Dirk Draulans: Park- en winterganzen
• 29-11-2015
• leestijd 2 minuten
© Fotograaf: SylviavdSteen
Het was een invasie! Ze overviel me bij totale verrassing, in het midden van een nacht die ineens bol stond van ganzengegak. ’s Morgens was mijn leefwereld in de Waaslandpolders in Noord-België helemaal veranderd. Op één nacht tijd waren er 1500 kolganzen neergestreken, uit het niets. Mooie gansjes, echte wilde dieren en geen veredelde parkganzen, zoals andere soorten in de regio. Dagenlang speurde ik met mijn telescoop kolganzenpoten af op zoek naar kleurringen waarmee dieren gemerkt worden om zicht te krijgen op hun herkomst, maar ik vond er geen. Kolganzen zijn te wild om gevangen te worden.

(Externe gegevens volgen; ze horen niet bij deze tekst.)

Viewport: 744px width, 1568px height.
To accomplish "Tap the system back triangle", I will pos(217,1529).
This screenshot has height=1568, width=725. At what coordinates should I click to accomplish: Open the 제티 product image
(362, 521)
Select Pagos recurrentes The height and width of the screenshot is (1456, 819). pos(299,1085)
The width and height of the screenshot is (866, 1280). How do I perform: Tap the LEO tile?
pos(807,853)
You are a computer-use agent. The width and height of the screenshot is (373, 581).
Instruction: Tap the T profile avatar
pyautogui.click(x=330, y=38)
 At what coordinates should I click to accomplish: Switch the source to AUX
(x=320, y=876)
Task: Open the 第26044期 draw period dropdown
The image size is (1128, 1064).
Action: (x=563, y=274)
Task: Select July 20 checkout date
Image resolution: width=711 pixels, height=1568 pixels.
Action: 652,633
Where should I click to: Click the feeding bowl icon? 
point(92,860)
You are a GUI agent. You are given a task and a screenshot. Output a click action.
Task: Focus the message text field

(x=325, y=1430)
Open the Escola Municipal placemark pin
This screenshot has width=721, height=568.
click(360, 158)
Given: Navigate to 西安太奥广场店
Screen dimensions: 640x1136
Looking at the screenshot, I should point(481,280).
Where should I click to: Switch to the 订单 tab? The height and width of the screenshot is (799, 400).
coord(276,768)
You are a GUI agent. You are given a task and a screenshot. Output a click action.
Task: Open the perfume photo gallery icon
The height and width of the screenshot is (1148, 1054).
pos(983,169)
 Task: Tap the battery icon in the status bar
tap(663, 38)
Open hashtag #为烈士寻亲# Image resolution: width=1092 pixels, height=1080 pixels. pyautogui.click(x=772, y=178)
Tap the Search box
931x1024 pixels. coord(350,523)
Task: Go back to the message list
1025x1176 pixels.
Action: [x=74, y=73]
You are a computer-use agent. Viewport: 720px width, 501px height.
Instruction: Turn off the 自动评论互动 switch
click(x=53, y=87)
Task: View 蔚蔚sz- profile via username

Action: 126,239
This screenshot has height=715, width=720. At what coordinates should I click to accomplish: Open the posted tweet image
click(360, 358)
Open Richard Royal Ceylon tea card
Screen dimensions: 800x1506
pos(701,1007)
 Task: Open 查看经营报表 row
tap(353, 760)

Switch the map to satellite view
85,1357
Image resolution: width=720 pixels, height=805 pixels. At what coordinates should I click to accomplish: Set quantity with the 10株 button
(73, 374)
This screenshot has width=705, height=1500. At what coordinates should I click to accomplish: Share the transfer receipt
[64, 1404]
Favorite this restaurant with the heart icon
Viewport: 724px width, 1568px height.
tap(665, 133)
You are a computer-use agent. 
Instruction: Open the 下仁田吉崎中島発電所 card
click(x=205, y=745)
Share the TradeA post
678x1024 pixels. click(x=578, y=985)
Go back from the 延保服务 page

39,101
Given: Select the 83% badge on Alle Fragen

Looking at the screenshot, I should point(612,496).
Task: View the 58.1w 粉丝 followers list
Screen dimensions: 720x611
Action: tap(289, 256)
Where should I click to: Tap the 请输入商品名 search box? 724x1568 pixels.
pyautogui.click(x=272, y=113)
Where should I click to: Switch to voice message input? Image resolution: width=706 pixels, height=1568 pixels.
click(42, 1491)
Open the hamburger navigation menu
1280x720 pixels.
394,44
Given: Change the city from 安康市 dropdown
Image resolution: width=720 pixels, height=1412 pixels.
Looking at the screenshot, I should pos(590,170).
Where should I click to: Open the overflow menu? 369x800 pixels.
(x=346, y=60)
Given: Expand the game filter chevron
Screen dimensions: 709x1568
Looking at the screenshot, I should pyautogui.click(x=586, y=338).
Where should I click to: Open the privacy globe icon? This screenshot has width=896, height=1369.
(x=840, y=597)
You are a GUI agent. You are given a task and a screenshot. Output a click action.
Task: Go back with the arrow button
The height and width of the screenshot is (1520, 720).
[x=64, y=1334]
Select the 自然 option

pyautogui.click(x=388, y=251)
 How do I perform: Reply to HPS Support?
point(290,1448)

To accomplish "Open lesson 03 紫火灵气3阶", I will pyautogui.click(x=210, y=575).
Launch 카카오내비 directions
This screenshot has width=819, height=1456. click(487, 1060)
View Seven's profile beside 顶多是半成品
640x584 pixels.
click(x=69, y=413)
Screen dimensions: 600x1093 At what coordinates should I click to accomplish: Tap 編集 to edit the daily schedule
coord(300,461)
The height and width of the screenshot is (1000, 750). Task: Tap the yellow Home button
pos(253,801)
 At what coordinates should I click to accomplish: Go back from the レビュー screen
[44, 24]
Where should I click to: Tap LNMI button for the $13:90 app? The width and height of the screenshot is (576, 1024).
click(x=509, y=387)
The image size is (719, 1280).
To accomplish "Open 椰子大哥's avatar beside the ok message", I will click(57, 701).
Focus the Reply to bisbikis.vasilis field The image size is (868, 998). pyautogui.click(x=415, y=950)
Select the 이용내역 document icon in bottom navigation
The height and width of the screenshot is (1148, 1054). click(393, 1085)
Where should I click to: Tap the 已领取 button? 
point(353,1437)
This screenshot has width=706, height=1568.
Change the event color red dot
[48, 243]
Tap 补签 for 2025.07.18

Dat geldt niet voor de brandgans, die lang mijn favoriete gans was, met de mooie combinatie van wit, grijs en zwart in haar verenkleed – mijn boezemvriendin vond dat de vogel zo goed gedesigned was dat hij perfect in haar interieur zou passen. Ik las dat de brandgans op weg is om de kolgans in Nederland als algemeenste gans naar de kroon te steken: de brandganspopulatie blijft toenemen, die van de kolgans is stabiel. Maar het zijn zulke eikels die constant andere dieren lastig vallen dat ze soms op mijn zenuwen werken. En ze zijn niet echt wild meer.
Dat weet ik, omdat ik al wel kleurringen van brandganzen kon aflezen, allemaal dieren die in Zeeland waren geringd, maar die een weinig avontuurlijk leven hadden geleid: ze werden uitsluitend in dezelfde omgeving gezien, in alle seizoenen. In feite waren mijn observaties het spectaculairste wat ze gedaan hadden, want ze hadden een landsgrens overgestoken, weliswaar met slechts een kilometer.
Een aantal van de brandganzen was samen geringd, want hun ringnummers (witte cijfers op een rode ring) volgden elkaar op. Het duurde wat voor ik hún herkomst kon vinden, maar een ganzenexpert zette me op het goede spoor, richting een volkspark met minigolf in Sterkrade-Oberhausen in het Duitse Ruhrgebied. Er leefde een 40-tal brandganzen, waarvan de jongen bijna allemaal geringd werden. De deskundige mailde me dat de vogels in het najaar wel wat zwierven, maar mijn waarnemingen waren de eerste zo ver weg van huis. De Duitse parkganzen leken ondernemender dan de Zeeuwse zomerganzen.
Helaas, driewerf helaas, zelfs mooie vogelverhalen zijn niet altijd waar. Mijn wetenschappelijke euforie kreeg een knauw toen ik vernam dat de roodgeringde brandganzen helemaal niet uit het Ruhrgebied kwamen, maar uit drie Vlaamse parken, waar ze met hetzelfde type ringen gemerkt werden als in Duitsland. De parken lagen in vogelvlucht 30, 50 en 70 kilometer van mijn woonst. Zo werd het verhaal toch een variant van dat van de zomerganzen uit Zeeland. Het leek er wel op dat diverse parkvogelpopulaties zich in de nazomer mengden en zich wat als wilde ganzen gingen gedragen. Het moeizaam verkregen gegeven verwierf op die manier toch iets meer dan een anekdotische betekenis. Maar écht blij maakte het me niet. Geef mij maar de moedige kolganzen uit het verre Siberië.